You fight. You reconcile. You understand each other more deeply. Trust consolidates. Peace increases.

But in borderline relational cycles, repair does not heal. It resets. And then it happens again. And again. And again…

At the center of borderline patterns is a simultaneous terror:

Don’t leave me. Get away from me.

There is fear of abandonment and fear of annihilation…almost at the same time. If you get too close, it feels absorbing. If you pull away, it feels like death.

So the relationship becomes a pendulum.

Idealization. Rupture. Devaluation. Repair.

Momentary calm. Then we’re right back to the beginning with idealization!

The Rupture–Repair Illusion

The person may be a ninja-level expert at repair. Apologies. Insightful reflections. Promises of change. But the repair is driven by affect — not reflection. It is not consolidating reconciliation. It is part of the emotional vacillation that sustains identity.

Each rupture produces an “all bad” representation. Each reconciliation produces an “all good” representation. But the relationship injury is never processed. So trust cannot develop. 

The crisis becomes the norm. And to the borderline personality, the relationship feels more real during a crisis than during calm. In fact, calm feels threatening. 

This is why it can be so hard to be in relationship with someone who has borderline defenses. In order for it to work, it seems, both people have to share in the dysregulation. The borderline defense system experiences the cycle of intensity as normal and safe so they want you to join them. The loop is actually sustaining their identity so of course they want to keep it going. But the problem is, accommodating the intensity and the push-pull of the borderline only reinforces the system.

Trying harder reinforces the system. Absorbing the chaos reinforces the system.

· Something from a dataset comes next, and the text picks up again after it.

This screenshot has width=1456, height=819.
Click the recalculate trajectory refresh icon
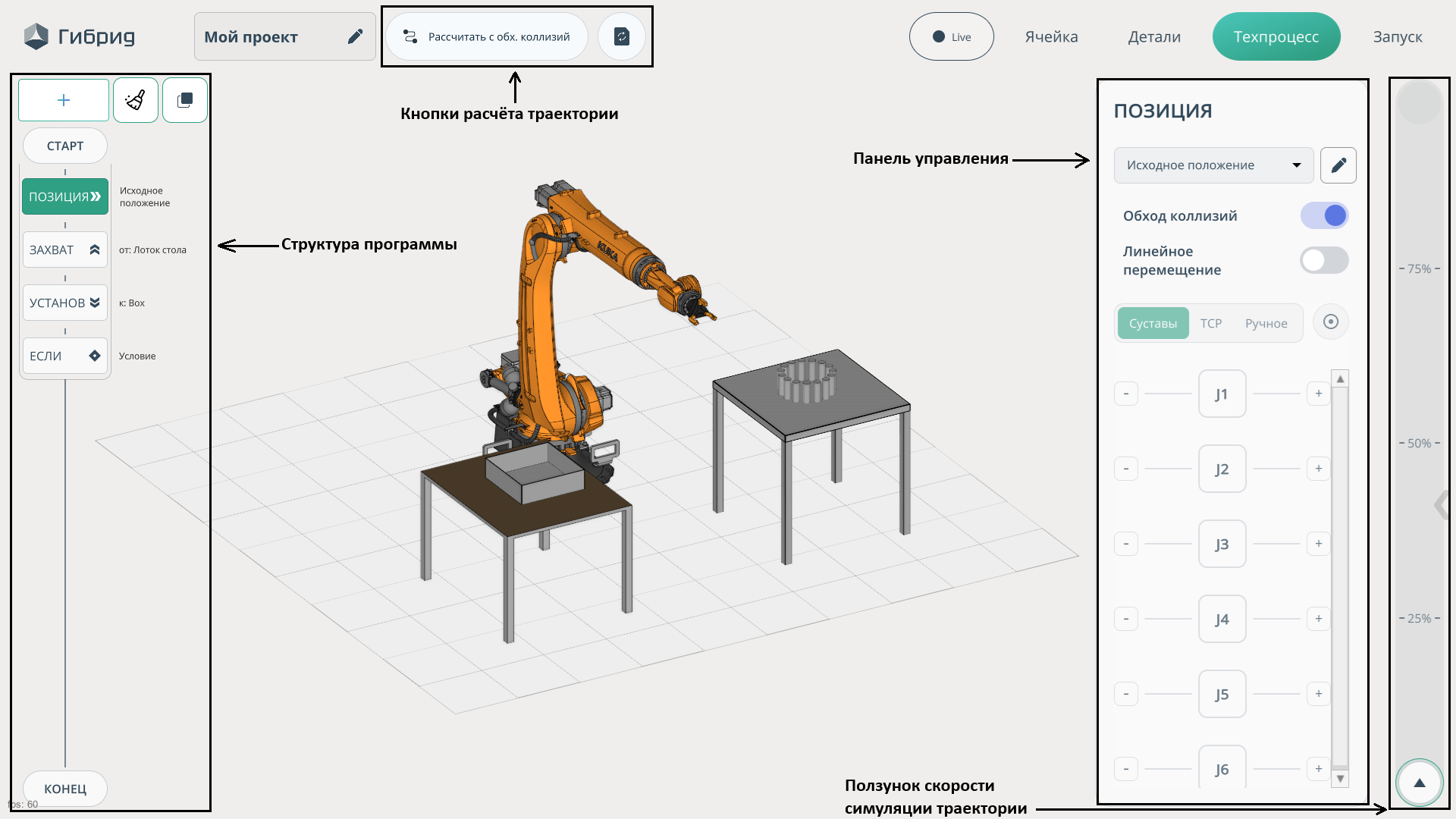point(621,36)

Anything but remaining steady and calm perpetuates the system. 

How to Break Free From the Cycle

Neither person is trying to do this.

The person with the borderline patterns is not sitting there in full awareness thinking, “You know what I think I’m going to do today? I think I’m going to pull the rug out from underneath this relationship.” These things are happening spontaneously, reactively, impulsively. This is not about willful manipulation. It’s operating at a level of the psyche that is largely subconscious.

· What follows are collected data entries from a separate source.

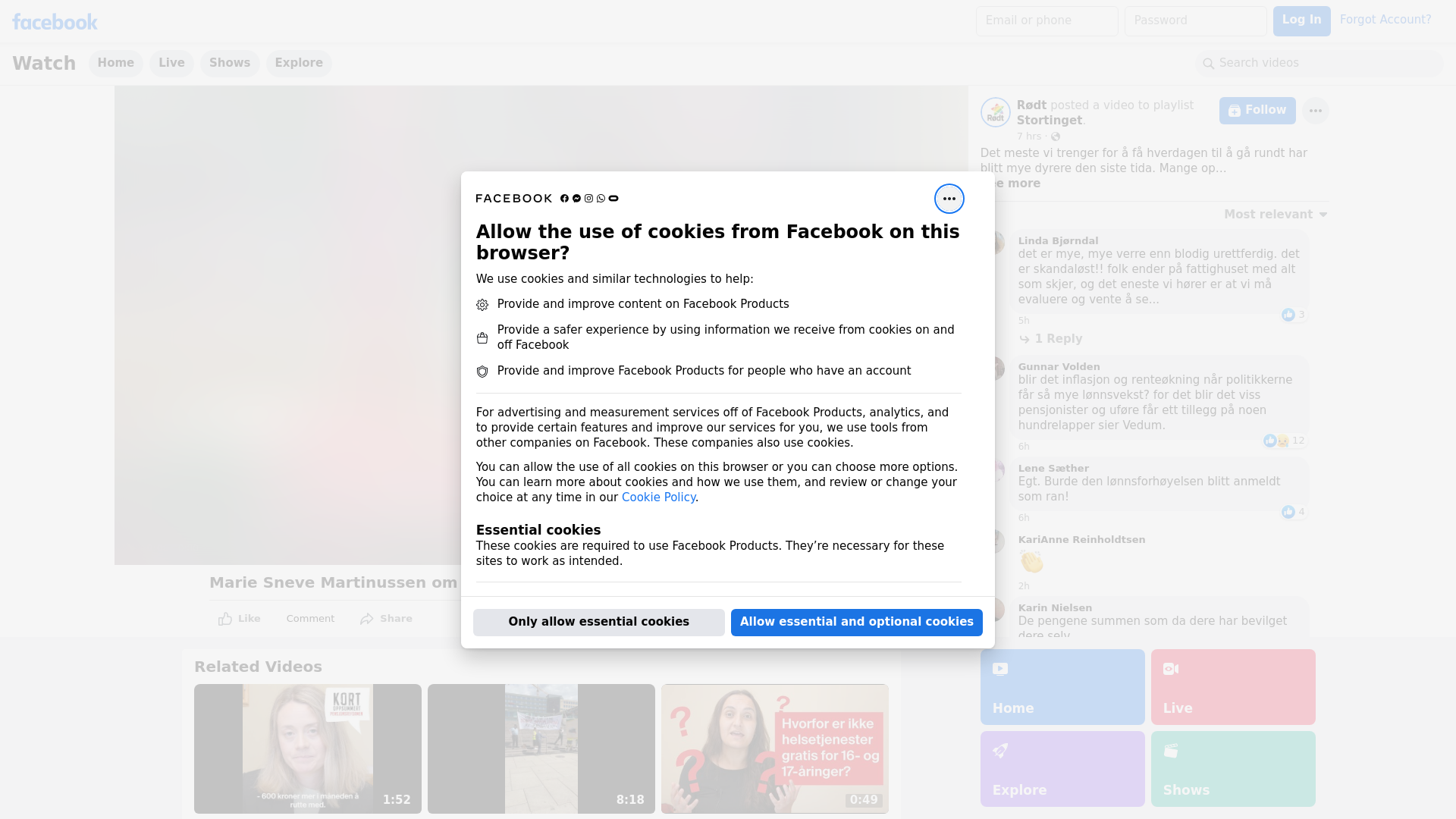This screenshot has height=819, width=1456.
Task: Open the Home tile with play icon
Action: click(1062, 686)
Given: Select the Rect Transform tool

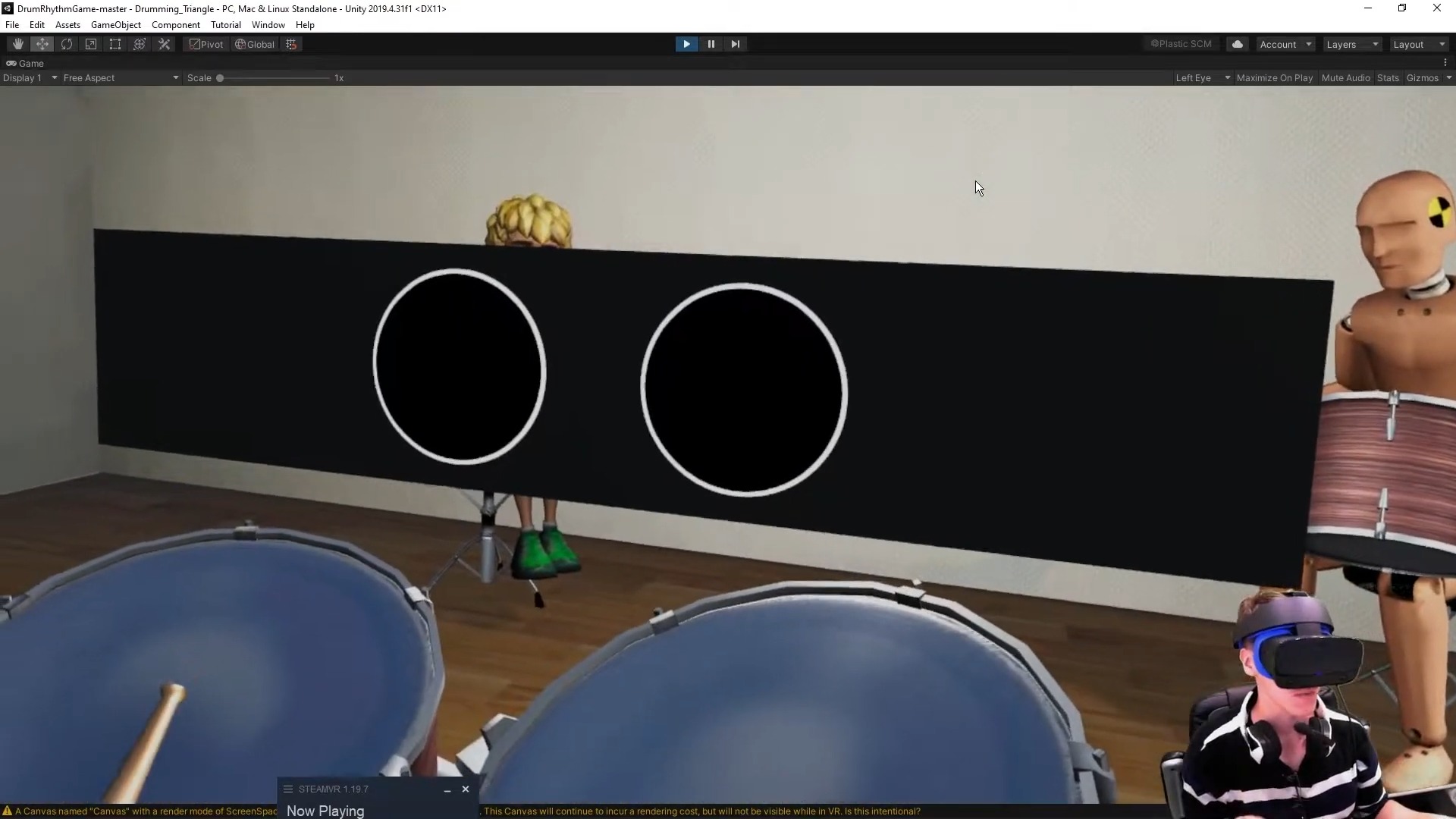Looking at the screenshot, I should 115,44.
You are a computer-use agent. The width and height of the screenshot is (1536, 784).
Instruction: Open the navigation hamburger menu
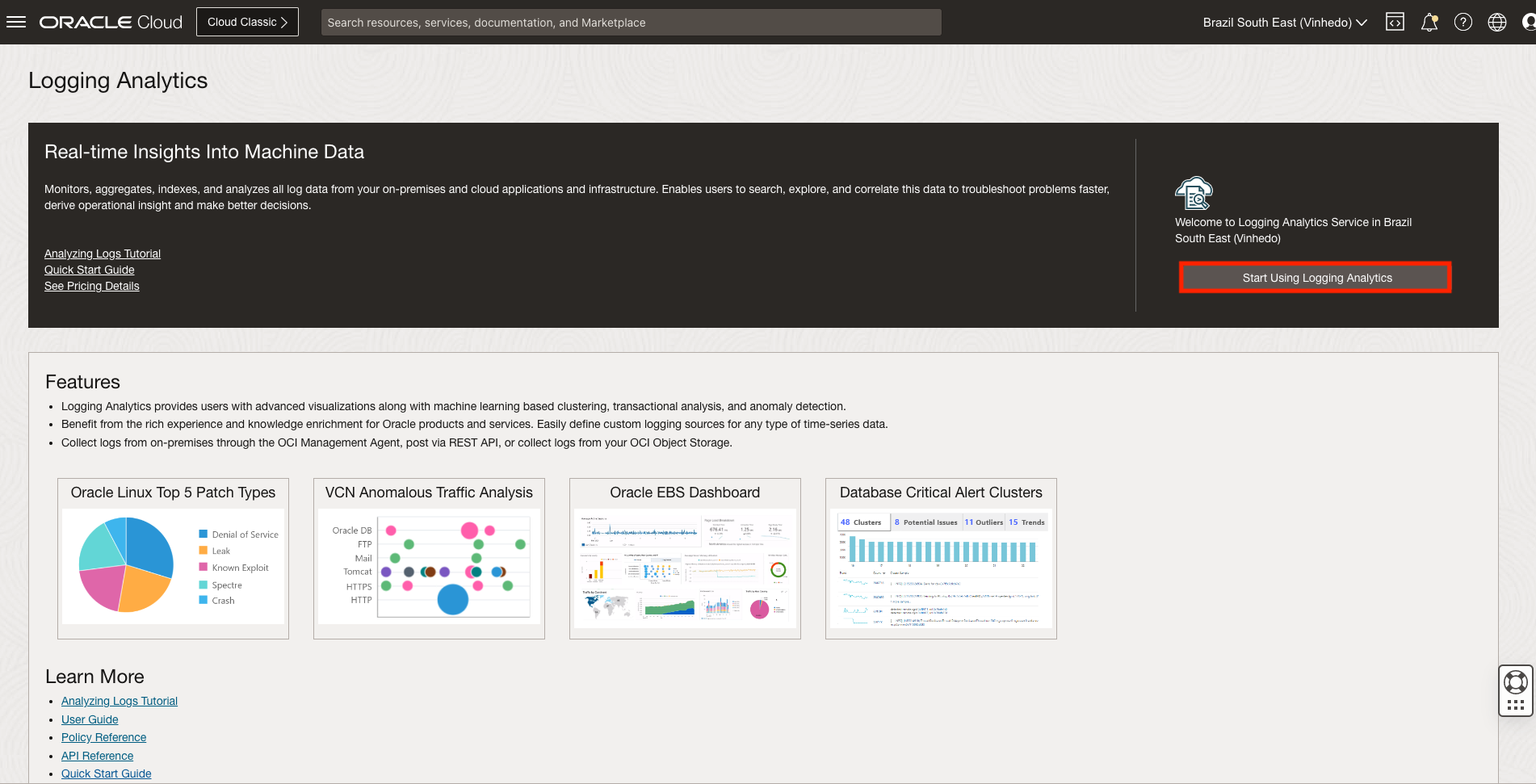[x=15, y=21]
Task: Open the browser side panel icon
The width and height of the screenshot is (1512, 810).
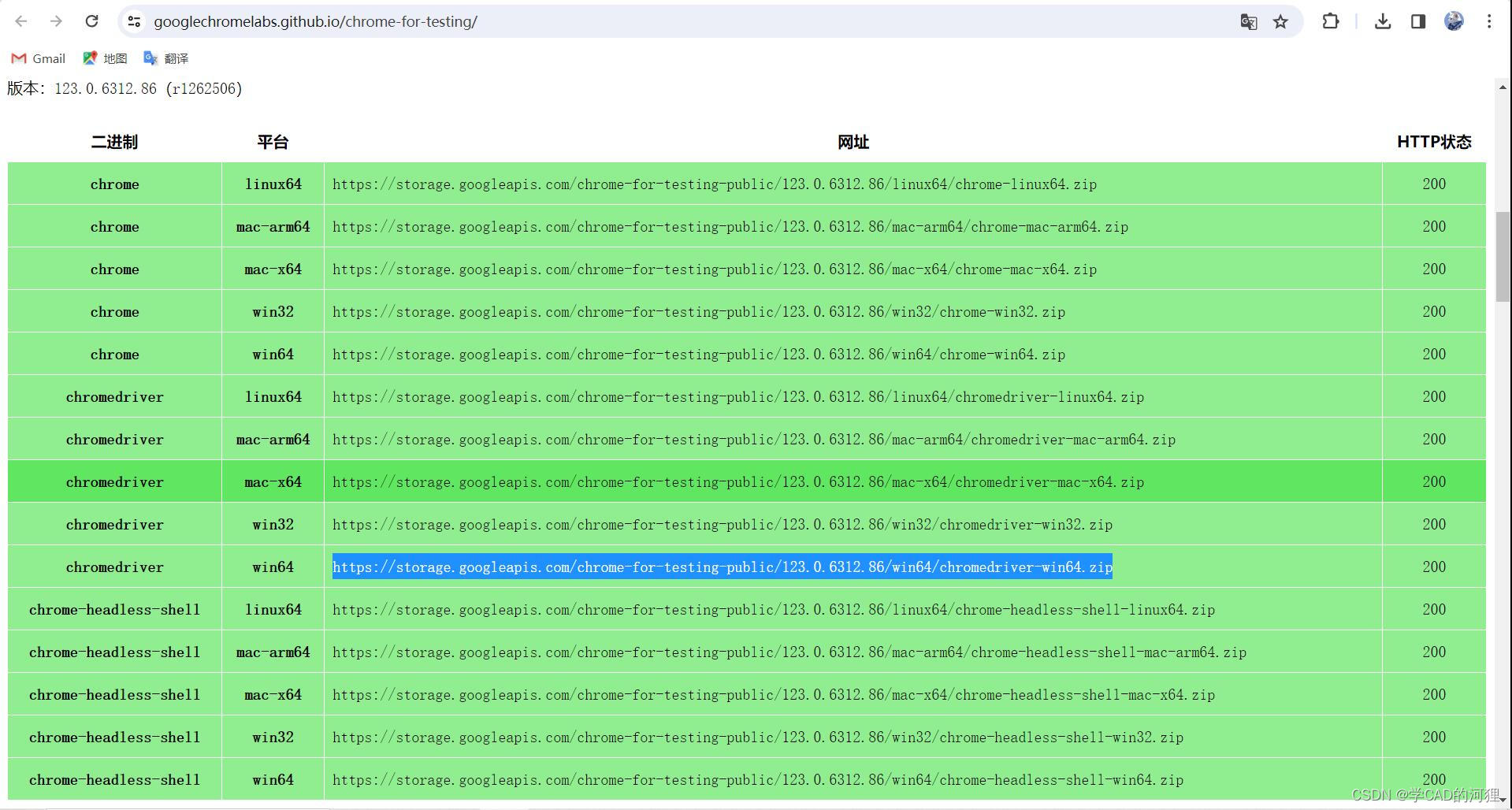Action: click(x=1417, y=21)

And the partner isn’t crazy for feeling exhausted. They are responding sincerely inside a system that lacks stable affect regulation.

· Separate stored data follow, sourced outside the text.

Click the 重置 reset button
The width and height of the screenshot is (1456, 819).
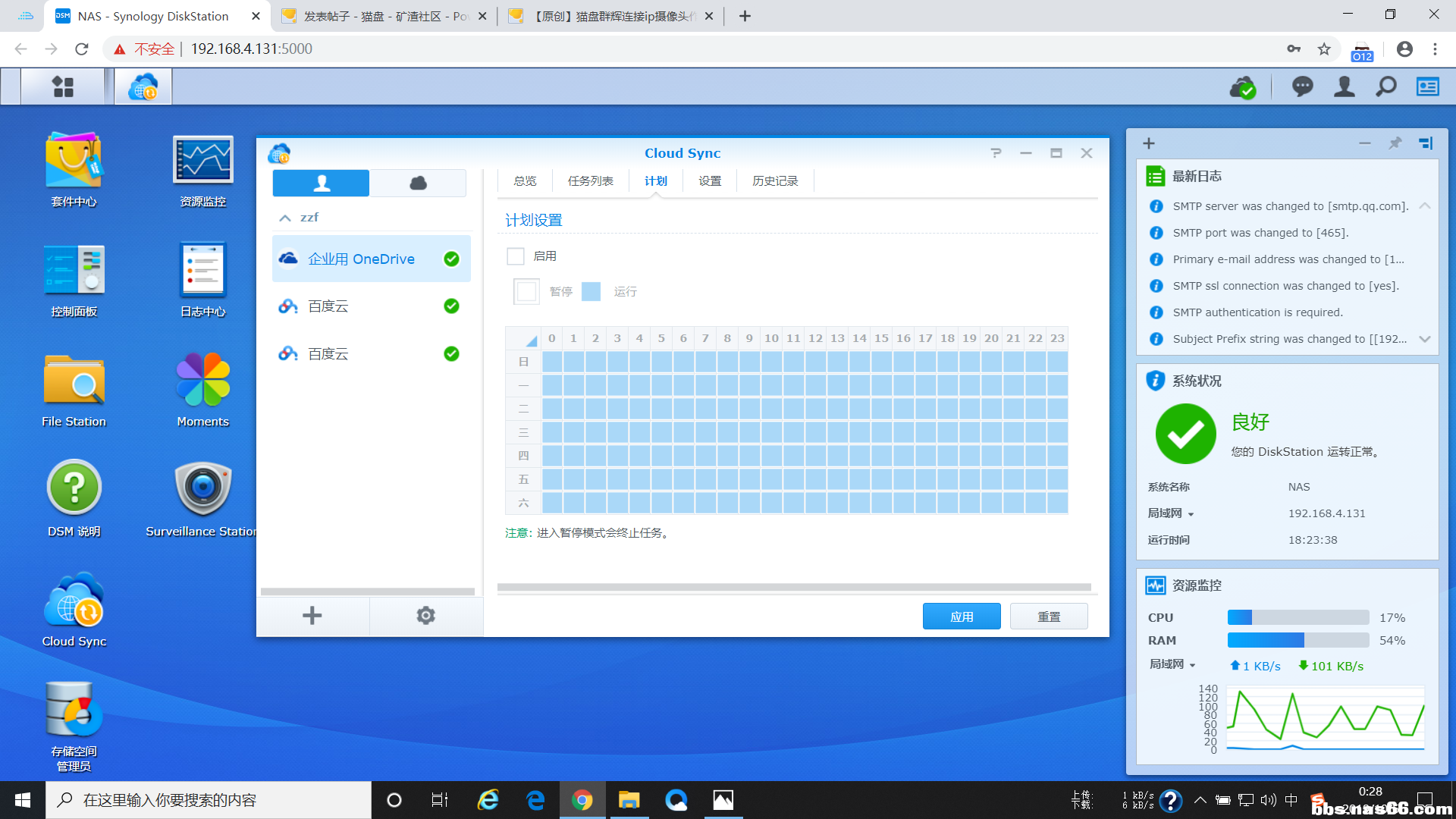coord(1049,617)
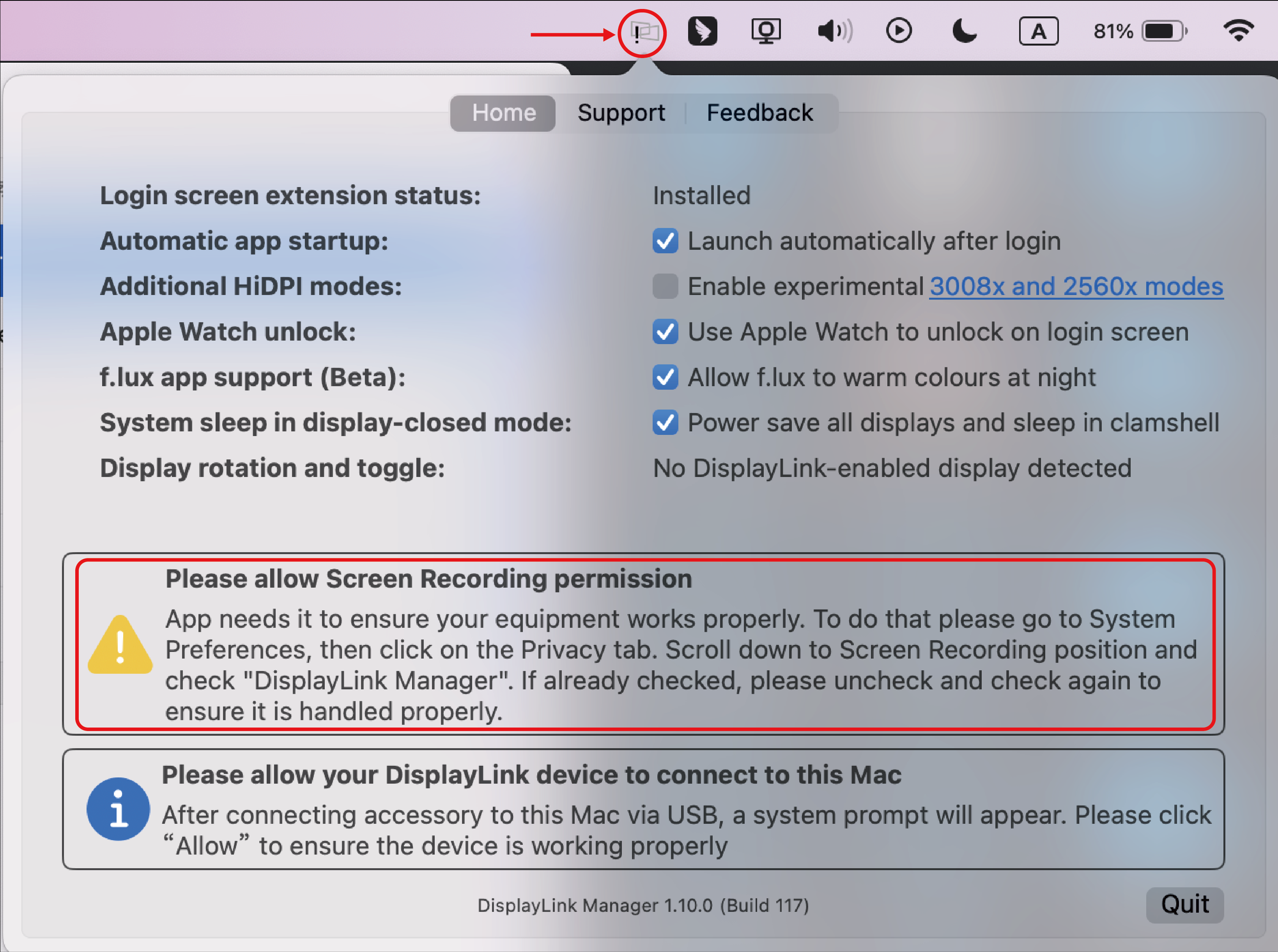Image resolution: width=1278 pixels, height=952 pixels.
Task: Switch to the Support tab
Action: coord(621,113)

But here is the hard truth: It is impossible — fundamentally, objectively, clinically, philosophically, spiritually impossible — to help somebody with borderline patterns by being part of the cycle.

As long as you remain inside the rupture–repair pendulum, the system sustains itself. The weight cannot be placed on the next conversation. It cannot be placed on the next boundary. It cannot be placed on the next apology, the next book, the next promise to change.

That keeps you in the loop.

Instead, you have to step back.

You need a 10,000-foot view. You need to see the pattern. Rupture. Repair. Rupture. Repair. Journal it if you have to. When you see the cycle clearly, you recognize that you need more than willpower. You need more than better communication.

You need stabilization.

And stabilization is going to feel boring.

For the person whose identity has been sustained by dysregulation, peace feels empty. Calm feels threatening. The middle feels unreal. But stabilization is the goal. It is the restoration of the conditions under which a person can begin to know who they are — not just how they feel.

Healing will not come from perfect repair.

It will come from removing yourself from the emotional weather system.

It will come from boundaries that do not fluctuate with crisis.

It will come from refusing to participate in escalation — even when escalation feels like intimacy.

It will come from relationship with someone stable.

Just like a baby’s brain is regulated through the steady gaze of a caregiver, healing requires a stable presence. Not dramatic. Not intense. Not intoxicating. Stable.

And ultimately, God is not part of the cycle.

He is perfectly regulated mercy. He shines with the same love on wheat and weeds alike. His love is not an emergency. It is not oscillating between idealization and rejection.

He is always on. He is always God. He loves with the same infinite love. And His love is healing.